SIRACH 27:30-28:7 | ROMANS 14:7-9 | MATTHEW 18:21-35
“Forgive your neighbor’s injustice; then when you pray, your own sins will be forgiven. Could anyone nourish anger against another and expect healing from the Lord?”
These words of wisdom were written 200 years before the birth of Jesus by the sage, Sirach. Sounds like the teaching Jesus delivered. “If you bring your gift to the altar, and there recall that your brother has anything against you, leave your gift at the altar, go first and be reconciled with your brother, and then come and offer your gift.” It sounds, too, like the prayer Jesus taught us. “Forgive us our trespasses as we forgive those who trespass against us.”
In the gospel passage today, Jesus answered a question Peter asked about the number of times we’re obliged to forgive our neighbor by spinning a lengthy parable about a servant who owed a huge amount of money to his master the king. After listening to his plea for leniency, the king wrote off his entire debt. Everybody knew that the king symbolized God, the great King. They understood that Jesus was teaching them that God’s compassion and forgiveness were radical and boundless. But….the parable went on.
That same servant left the glow of the King’s chamber and bumped into a fellow servant who
owed him a pittance. He beat him and had him dragged to prison because he couldn’t repay the little he owed. I don’t know any Hebrew curses but I’ll bet you that a bunch of them could be heard mumbled throughout the crowd describing the merciless servant. But justice was eventually served when the King heard of the incident and handed his servant to the torturers until he repaid his debt to the King. (I’m sure a cheer rose from the crowd.)
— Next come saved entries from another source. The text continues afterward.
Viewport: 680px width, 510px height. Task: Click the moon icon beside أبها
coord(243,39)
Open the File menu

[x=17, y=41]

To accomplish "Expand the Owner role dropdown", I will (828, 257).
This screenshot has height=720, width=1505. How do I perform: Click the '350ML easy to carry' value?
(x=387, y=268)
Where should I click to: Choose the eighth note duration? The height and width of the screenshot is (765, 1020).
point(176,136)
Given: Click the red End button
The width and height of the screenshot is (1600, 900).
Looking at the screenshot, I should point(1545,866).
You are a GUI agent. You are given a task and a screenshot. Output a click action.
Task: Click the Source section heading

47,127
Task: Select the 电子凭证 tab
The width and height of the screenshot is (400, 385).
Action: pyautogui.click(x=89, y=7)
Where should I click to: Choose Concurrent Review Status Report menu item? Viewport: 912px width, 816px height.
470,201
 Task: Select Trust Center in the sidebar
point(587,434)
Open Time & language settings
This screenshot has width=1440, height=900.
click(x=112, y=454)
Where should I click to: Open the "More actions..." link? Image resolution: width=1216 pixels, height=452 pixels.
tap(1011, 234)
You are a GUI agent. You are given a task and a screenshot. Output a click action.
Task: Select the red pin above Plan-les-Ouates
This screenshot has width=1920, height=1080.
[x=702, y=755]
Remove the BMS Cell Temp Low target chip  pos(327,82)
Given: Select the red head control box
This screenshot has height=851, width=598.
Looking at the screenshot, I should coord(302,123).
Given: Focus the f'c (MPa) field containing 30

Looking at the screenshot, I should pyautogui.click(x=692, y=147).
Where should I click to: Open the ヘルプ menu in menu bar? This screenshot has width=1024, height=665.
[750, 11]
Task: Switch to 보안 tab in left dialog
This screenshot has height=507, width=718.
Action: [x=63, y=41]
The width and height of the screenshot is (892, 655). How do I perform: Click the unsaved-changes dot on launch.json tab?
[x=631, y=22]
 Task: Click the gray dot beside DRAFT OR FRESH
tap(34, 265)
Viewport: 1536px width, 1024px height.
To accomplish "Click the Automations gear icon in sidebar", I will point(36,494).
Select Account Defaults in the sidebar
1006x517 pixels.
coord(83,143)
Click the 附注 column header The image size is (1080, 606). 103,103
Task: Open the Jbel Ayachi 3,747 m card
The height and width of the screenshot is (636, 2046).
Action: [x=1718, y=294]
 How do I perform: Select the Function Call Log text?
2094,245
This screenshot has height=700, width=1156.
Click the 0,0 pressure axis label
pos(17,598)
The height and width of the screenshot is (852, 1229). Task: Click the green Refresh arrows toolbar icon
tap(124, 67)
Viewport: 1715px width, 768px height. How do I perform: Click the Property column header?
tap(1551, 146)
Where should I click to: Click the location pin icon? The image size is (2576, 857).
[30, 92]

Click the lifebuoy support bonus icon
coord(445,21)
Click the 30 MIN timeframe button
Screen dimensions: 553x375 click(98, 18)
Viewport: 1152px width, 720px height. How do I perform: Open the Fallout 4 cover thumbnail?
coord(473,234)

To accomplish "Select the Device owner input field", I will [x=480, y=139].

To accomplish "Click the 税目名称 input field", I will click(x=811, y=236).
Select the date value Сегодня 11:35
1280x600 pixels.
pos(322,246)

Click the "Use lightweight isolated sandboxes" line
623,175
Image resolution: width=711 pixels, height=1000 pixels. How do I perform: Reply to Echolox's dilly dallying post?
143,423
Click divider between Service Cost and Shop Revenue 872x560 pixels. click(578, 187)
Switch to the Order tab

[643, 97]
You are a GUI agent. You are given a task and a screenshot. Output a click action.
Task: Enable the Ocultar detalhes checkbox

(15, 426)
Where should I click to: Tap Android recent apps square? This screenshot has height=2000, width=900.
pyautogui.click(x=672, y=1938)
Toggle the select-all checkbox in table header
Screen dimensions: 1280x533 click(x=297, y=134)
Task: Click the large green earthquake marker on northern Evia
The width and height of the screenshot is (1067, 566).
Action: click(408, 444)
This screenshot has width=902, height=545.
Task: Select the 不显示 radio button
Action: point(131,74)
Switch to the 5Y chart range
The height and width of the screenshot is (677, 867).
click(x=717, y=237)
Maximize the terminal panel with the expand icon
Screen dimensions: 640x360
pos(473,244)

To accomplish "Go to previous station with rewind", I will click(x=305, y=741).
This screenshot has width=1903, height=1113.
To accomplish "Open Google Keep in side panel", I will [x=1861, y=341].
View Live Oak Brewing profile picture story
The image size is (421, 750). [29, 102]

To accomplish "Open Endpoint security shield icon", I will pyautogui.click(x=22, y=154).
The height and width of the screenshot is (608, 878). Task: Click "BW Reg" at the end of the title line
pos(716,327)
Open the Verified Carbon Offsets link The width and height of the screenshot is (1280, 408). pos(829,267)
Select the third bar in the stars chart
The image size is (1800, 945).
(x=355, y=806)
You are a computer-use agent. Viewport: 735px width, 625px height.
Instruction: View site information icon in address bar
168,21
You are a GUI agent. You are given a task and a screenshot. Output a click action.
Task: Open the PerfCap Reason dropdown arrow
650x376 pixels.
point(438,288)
Jesus began the parable by saying, “the kingdom of God may be likened to…” In the kingdom everyone has to be like God – loving, merciful and, above all, forgiving.
Here we are, the followers of Jesus. We live in the world, but hope for the kingdom. We pray for its coming every day at the Eucharist, but the horrors of our many wars, the millions we’ve imprisoned, the burning political hostilities that plague us leave us angry and revengeful. Sometimes it seems we’re condemned to the torturers with the doors of the kingdom closed to us. We need to let go of resentment – to let compassion reign over justice – to free our hearts to forgive – to weep for our sins against each other – to heal our human family – to knock at the kingdom’s golden door – to kneel with Jesus and pray with him. “Father forgive them.”